Data to examine:

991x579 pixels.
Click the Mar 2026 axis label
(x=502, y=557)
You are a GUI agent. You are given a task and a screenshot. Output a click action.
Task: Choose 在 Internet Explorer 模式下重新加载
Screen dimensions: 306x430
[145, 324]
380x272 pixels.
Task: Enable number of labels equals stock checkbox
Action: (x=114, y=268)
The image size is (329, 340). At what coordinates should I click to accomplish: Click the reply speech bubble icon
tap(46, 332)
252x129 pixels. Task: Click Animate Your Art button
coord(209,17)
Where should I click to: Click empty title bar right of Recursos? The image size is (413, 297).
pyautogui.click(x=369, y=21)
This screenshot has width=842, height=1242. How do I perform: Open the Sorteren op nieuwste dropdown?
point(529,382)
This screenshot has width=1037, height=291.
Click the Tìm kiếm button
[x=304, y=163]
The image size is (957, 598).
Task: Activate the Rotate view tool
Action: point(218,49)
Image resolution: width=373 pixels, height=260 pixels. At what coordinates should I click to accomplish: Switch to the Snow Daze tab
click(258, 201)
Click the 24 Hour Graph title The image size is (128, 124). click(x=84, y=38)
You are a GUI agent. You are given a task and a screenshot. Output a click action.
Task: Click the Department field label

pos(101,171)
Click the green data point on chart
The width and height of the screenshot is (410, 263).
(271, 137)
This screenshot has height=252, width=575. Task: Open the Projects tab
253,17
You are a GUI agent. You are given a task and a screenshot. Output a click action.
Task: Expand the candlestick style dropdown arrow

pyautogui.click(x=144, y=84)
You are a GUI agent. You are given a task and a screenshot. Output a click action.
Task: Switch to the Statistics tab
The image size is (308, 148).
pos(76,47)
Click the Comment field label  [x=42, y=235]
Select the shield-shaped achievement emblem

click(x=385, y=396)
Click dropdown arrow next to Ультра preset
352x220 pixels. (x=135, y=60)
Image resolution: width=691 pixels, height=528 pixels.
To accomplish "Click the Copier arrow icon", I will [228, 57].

Prompt: An exact copy of the listing above is what this exercise asks for.

Response below:
991x579 pixels.
Click the Mar 2026 axis label
(x=502, y=557)
You are a GUI agent. You are given a task and a screenshot. Output a click action.
Task: Choose 在 Internet Explorer 模式下重新加载
Screen dimensions: 306x430
[145, 324]
380x272 pixels.
Task: Enable number of labels equals stock checkbox
Action: (x=114, y=268)
The image size is (329, 340). At what coordinates should I click to accomplish: Click the reply speech bubble icon
tap(46, 332)
252x129 pixels. Task: Click Animate Your Art button
coord(209,17)
Where should I click to: Click empty title bar right of Recursos? The image size is (413, 297).
pyautogui.click(x=369, y=21)
This screenshot has width=842, height=1242. How do I perform: Open the Sorteren op nieuwste dropdown?
point(529,382)
This screenshot has width=1037, height=291.
Click the Tìm kiếm button
[x=304, y=163]
The image size is (957, 598).
Task: Activate the Rotate view tool
Action: point(218,49)
Image resolution: width=373 pixels, height=260 pixels. At what coordinates should I click to accomplish: Switch to the Snow Daze tab
click(258, 201)
Click the 24 Hour Graph title The image size is (128, 124). click(x=84, y=38)
You are a GUI agent. You are given a task and a screenshot. Output a click action.
Task: Click the Department field label

pos(101,171)
Click the green data point on chart
The width and height of the screenshot is (410, 263).
(271, 137)
This screenshot has height=252, width=575. Task: Open the Projects tab
253,17
You are a GUI agent. You are given a task and a screenshot. Output a click action.
Task: Expand the candlestick style dropdown arrow

pyautogui.click(x=144, y=84)
You are a GUI agent. You are given a task and a screenshot. Output a click action.
Task: Switch to the Statistics tab
The image size is (308, 148).
pos(76,47)
Click the Comment field label  [x=42, y=235]
Select the shield-shaped achievement emblem

click(x=385, y=396)
Click dropdown arrow next to Ультра preset
352x220 pixels. (x=135, y=60)
Image resolution: width=691 pixels, height=528 pixels.
To accomplish "Click the Copier arrow icon", I will [228, 57].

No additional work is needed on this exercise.